Design Patterns for Microservice Architecture – Database per Microservice

Once a company replaces the large monolithic system with many smaller microservices, the most important decision it faces is regarding the Database. In a monolithic architecture, a large, central database is used. Many architects favor keeping the database as it is, even when they move to microservice architecture. While it gives some short-term benefit, it is an anti-pattern, especially in a large-scale system, as the microservices will be tightly coupled in the database layer. The whole object of moving to microservice will fail (e.g., team empowerment, independent development).
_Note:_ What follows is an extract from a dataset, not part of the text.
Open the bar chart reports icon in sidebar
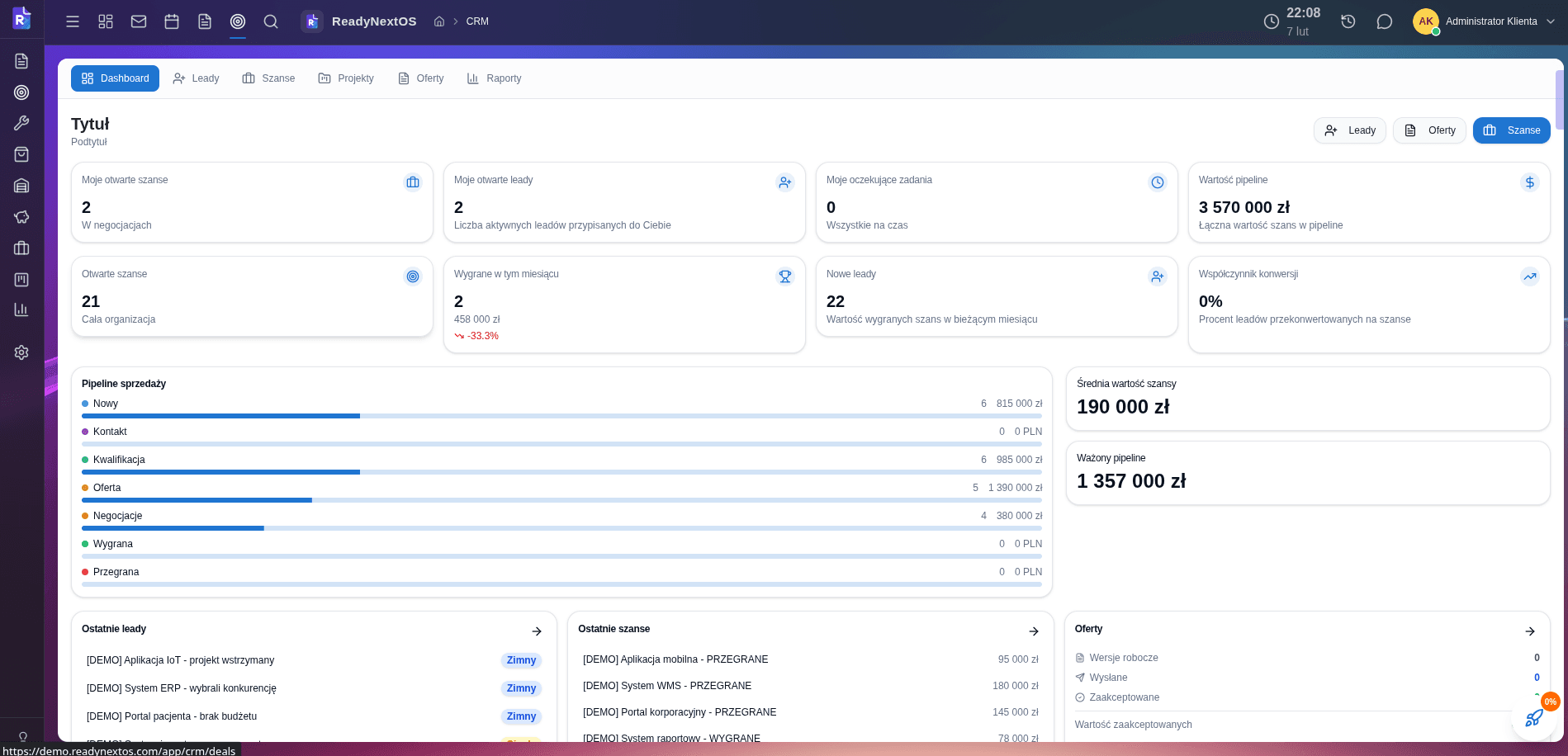 click(21, 309)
A better approach is to provide every Microservice its own Data store, so that there is no strong-coupling between services in the database layer. Here I am using the term database to show a logical separation of data, i.e., the Microservices can share the same physical database, but they should use separate Schema/collection/table. It will also ensure that the Microservices are correctly segregated according to the Domain-Driven-Design.

Pros

  • Complete ownership of Data to a Service.
  • Loose coupling among teams developing the services.

Cons

  • Sharing data among services becomes challenging.
  • Giving application-wide ACID transactional guarantee becomes a lot harder.
  • Decomposing the Monolith database to smaller parts need careful design and is a challenging task.
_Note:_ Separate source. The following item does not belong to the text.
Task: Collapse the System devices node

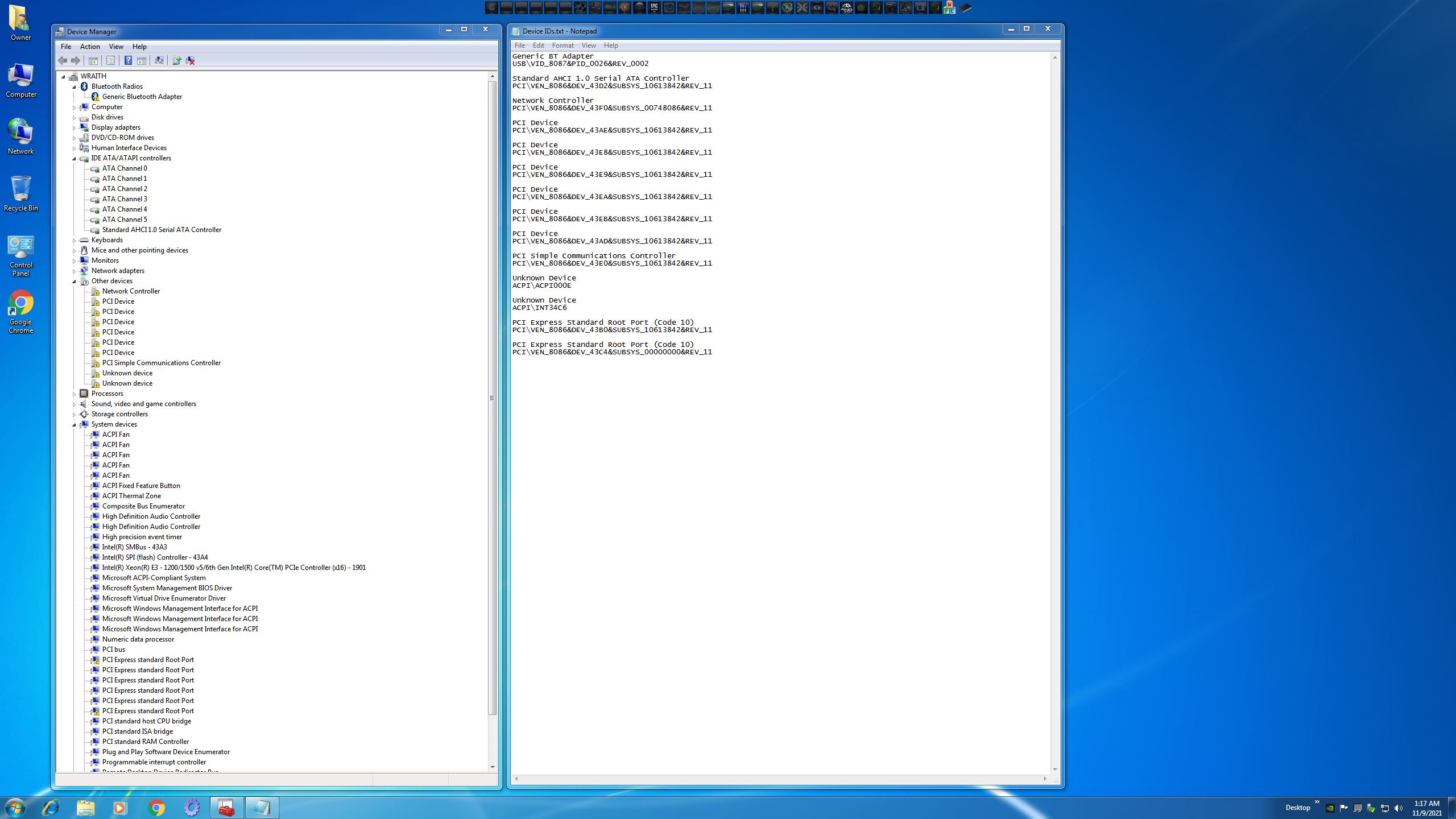Action: (74, 425)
When to use Database per Microservice

  • In large-scale enterprise applications.
  • When the team needs complete ownership of their Microservices for development scaling and development velocity.

When not to use Database per Microservice

  • In small-scale applications.
  • If one team develops all the Microservices.

Enabling Technology Examples

All SQL, NoSQL databases offer logical separation of data (e.g., separate tables, collections, schemas, databases).